## FRAGMENTO DEL DOCUMENTO

:::

El derecho, como cualquier otra creación humana, ha de servir para la resolución de sus problemas, para su comodidad y generación de felicidad, para lograr la libertad y la generación de riqueza.

De manera expresa señala el diccionario de la lengua española como una de las acepciones de “inteligencia”, la “capacidad de resolver problemas”, respecto de la acepción de “Imbécil” se pronuncia como aquel “tonto o falta de inteligencia” y sobre la “imbecilidad”, la cualidad de “imbécil”.

Así las cosas, y sin que sean necesarias mayores precisiones etimológicas, perfectamente podemos concluir que la imbecilidad es la carestía de inteligencia, esto es, la incapacidad de resolver problemas.

Ahora nos preguntamos, el derecho, o la idea que tenemos del derecho en la actualidad y más específicamente su pretendida aplicación, más allá de asuntos complejos sino en simples situaciones cotidianas de intercambio social ¿realmente está ayudando a resolver actuales problemas? ¿pudiéramos afirmar que es el derecho imbécil? Esta es una cuestión para nada menor a considerar y reflexionar, ya que admitir ello, pudiera presentarse como un llamado a desatender e incumplir al derecho, o más bien a la ley, que valga destacar no son lo mismo, procurando así un estado de caos -no de anarquía-, o por el contrario, estas reflexiones nos invitan a entender cuál es la verdadera inteligencia del derecho, su genuina apreciación y aplicación, para que sirva para lo que ha de servir, facilitarnos la existencia y procurarnos libertad.

Por alguna extraña razón Venezuela se ha convertido en caso de estudio de cómo el derecho se ha apartado de lo que debe ser, lo que nos obliga a hacer unos no fáciles señalamientos, ya que se encuentran presentes no solo los males que las sociedades latinoamericanas acarreamos de desconocimiento y desprecio del derecho, sino que también, sea espontanea o inducidamente, voluntaria o involuntariamente, hemos tenido un acercamiento a la idea de derecho un tanto desviada y del que no podemos esperar nada distinto a la actual situación de anomia y caos en el que siquiera las mínimas normas de convivencia son respetadas, empezando por los servidores públicos que deberían tener una conducta ejemplar, .

:::

## LISTADO PROPORCIONADO
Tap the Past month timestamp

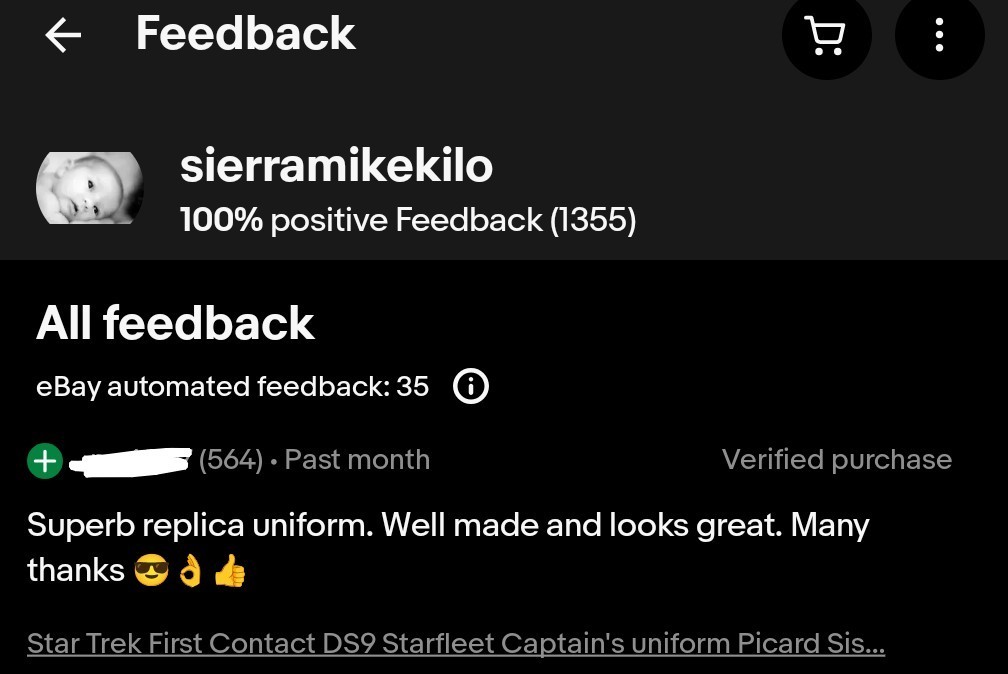click(x=357, y=460)
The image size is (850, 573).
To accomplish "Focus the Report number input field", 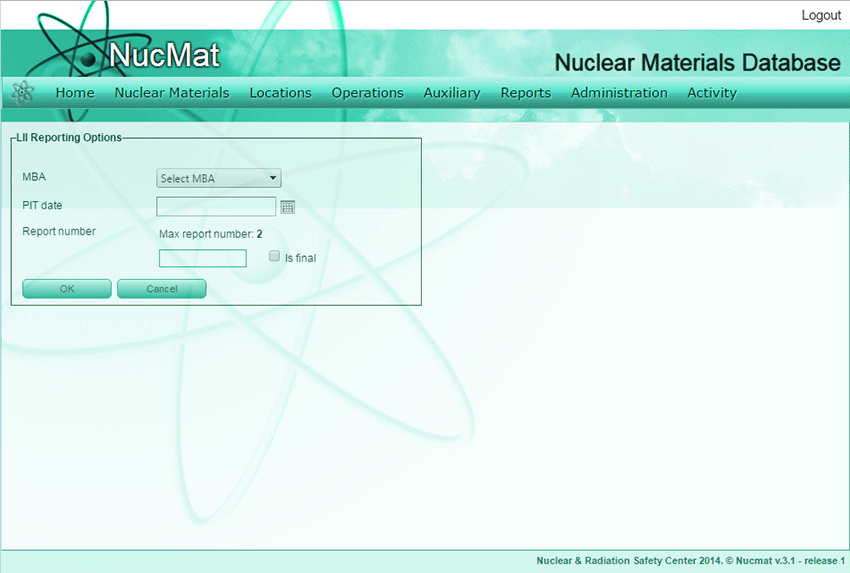I will [203, 259].
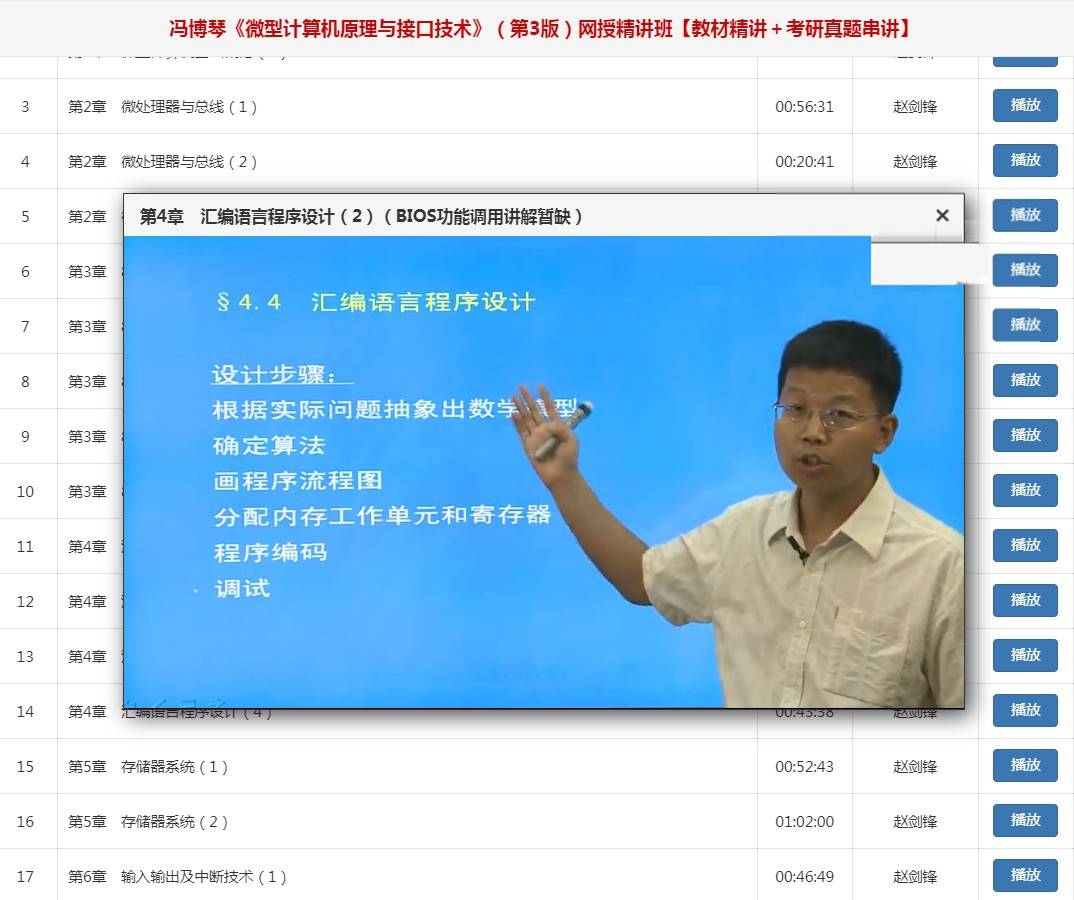This screenshot has height=900, width=1074.
Task: Select the 第2章 微处理器与总线（1）lesson title
Action: tap(163, 107)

:::

## EJERCICIO BREVE A
Reescribe el texto sobre el derecho desde "Ahora nos preguntamos, el" hasta "y procurarnos libertad.", cambiando "caos" por "desorden".
## EJERCICIO BREVE B
Resume en dos oraciones el texto sobre el derecho.
## EJERCICIO BREVE C
Responde estas preguntas sobre el texto sobre el derecho:
(i) ¿Qué acepción de "inteligencia" recoge el diccionario de la lengua española según el texto?
(ii) ¿Qué país se ha convertido en caso de estudio?
(iii) ¿Quiénes deberían tener una conducta ejemplar?

## SOLUCIÓN COMPLETA A
Ahora nos preguntamos, el derecho, o la idea que tenemos del derecho en la actualidad y más específicamente su pretendida aplicación, más allá de asuntos complejos sino en simples situaciones cotidianas de intercambio social ¿realmente está ayudando a resolver actuales problemas? ¿pudiéramos afirmar que es el derecho imbécil? Esta es una cuestión para nada menor a considerar y reflexionar, ya que admitir ello, pudiera presentarse como un llamado a desatender e incumplir al derecho, o más bien a la ley, que valga destacar no son lo mismo, procurando así un estado de desorden -no de anarquía-, o por el contrario, estas reflexiones nos invitan a entender cuál es la verdadera inteligencia del derecho, su genuina apreciación y aplicación, para que sirva para lo que ha de servir, facilitarnos la existencia y procurarnos libertad.

## SOLUCIÓN COMPLETA B
El texto sostiene que el derecho, como cualquier creación humana, ha de servir para resolver problemas y lograr la libertad y la generación de riqueza, y a partir del diccionario concluye que la imbecilidad es la incapacidad de resolver problemas. Por eso se pregunta si el derecho actual es imbécil y presenta a Venezuela como caso de estudio de un derecho apartado de lo que debe ser, en una situación de anomia y caos.

## SOLUCIÓN COMPLETA C
(i) La "capacidad de resolver problemas".
(ii) Venezuela.
(iii) Los servidores públicos.